Items from a dataset
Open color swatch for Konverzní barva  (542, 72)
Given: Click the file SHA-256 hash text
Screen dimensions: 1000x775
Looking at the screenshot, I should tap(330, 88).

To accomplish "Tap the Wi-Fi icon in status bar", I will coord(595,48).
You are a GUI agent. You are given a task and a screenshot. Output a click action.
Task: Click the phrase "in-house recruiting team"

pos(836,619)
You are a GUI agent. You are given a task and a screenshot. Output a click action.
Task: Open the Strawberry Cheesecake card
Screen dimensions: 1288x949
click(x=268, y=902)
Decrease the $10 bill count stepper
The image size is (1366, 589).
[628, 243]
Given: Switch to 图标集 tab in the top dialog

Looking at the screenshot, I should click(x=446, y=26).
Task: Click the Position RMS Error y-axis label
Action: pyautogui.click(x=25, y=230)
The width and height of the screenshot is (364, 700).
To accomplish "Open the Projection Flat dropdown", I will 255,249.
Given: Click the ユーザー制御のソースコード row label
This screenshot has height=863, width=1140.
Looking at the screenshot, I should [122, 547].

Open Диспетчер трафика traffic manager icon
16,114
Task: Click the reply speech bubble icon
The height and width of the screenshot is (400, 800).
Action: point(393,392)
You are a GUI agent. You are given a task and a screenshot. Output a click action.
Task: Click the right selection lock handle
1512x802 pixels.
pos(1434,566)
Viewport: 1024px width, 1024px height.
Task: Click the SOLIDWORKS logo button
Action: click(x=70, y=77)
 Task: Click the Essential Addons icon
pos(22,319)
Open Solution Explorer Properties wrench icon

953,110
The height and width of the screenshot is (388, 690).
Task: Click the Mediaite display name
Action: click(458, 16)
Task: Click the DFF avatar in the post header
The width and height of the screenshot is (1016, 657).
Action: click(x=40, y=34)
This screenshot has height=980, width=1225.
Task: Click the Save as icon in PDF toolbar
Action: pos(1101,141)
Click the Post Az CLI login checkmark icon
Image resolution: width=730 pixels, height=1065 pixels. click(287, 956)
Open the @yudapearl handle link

* **Problem to solve**
From the data above, extract every line in its exact form.

* **Answer space**
Open color swatch for Konverzní barva  (542, 72)
Given: Click the file SHA-256 hash text
Screen dimensions: 1000x775
Looking at the screenshot, I should tap(330, 88).

To accomplish "Tap the Wi-Fi icon in status bar", I will coord(595,48).
You are a GUI agent. You are given a task and a screenshot. Output a click action.
Task: Click the phrase "in-house recruiting team"

pos(836,619)
You are a GUI agent. You are given a task and a screenshot. Output a click action.
Task: Open the Strawberry Cheesecake card
Screen dimensions: 1288x949
click(x=268, y=902)
Decrease the $10 bill count stepper
The image size is (1366, 589).
[628, 243]
Given: Switch to 图标集 tab in the top dialog

Looking at the screenshot, I should click(x=446, y=26).
Task: Click the Position RMS Error y-axis label
Action: pyautogui.click(x=25, y=230)
The width and height of the screenshot is (364, 700).
To accomplish "Open the Projection Flat dropdown", I will 255,249.
Given: Click the ユーザー制御のソースコード row label
This screenshot has height=863, width=1140.
Looking at the screenshot, I should [122, 547].

Open Диспетчер трафика traffic manager icon
16,114
Task: Click the reply speech bubble icon
The height and width of the screenshot is (400, 800).
Action: point(393,392)
You are a GUI agent. You are given a task and a screenshot. Output a click action.
Task: Click the right selection lock handle
1512x802 pixels.
pos(1434,566)
Viewport: 1024px width, 1024px height.
Task: Click the SOLIDWORKS logo button
Action: click(x=70, y=77)
 Task: Click the Essential Addons icon
pos(22,319)
Open Solution Explorer Properties wrench icon

953,110
The height and width of the screenshot is (388, 690).
Task: Click the Mediaite display name
Action: click(458, 16)
Task: Click the DFF avatar in the post header
The width and height of the screenshot is (1016, 657).
Action: click(x=40, y=34)
This screenshot has height=980, width=1225.
Task: Click the Save as icon in PDF toolbar
Action: pos(1101,141)
Click the Post Az CLI login checkmark icon
Image resolution: width=730 pixels, height=1065 pixels. click(287, 956)
Open the @yudapearl handle link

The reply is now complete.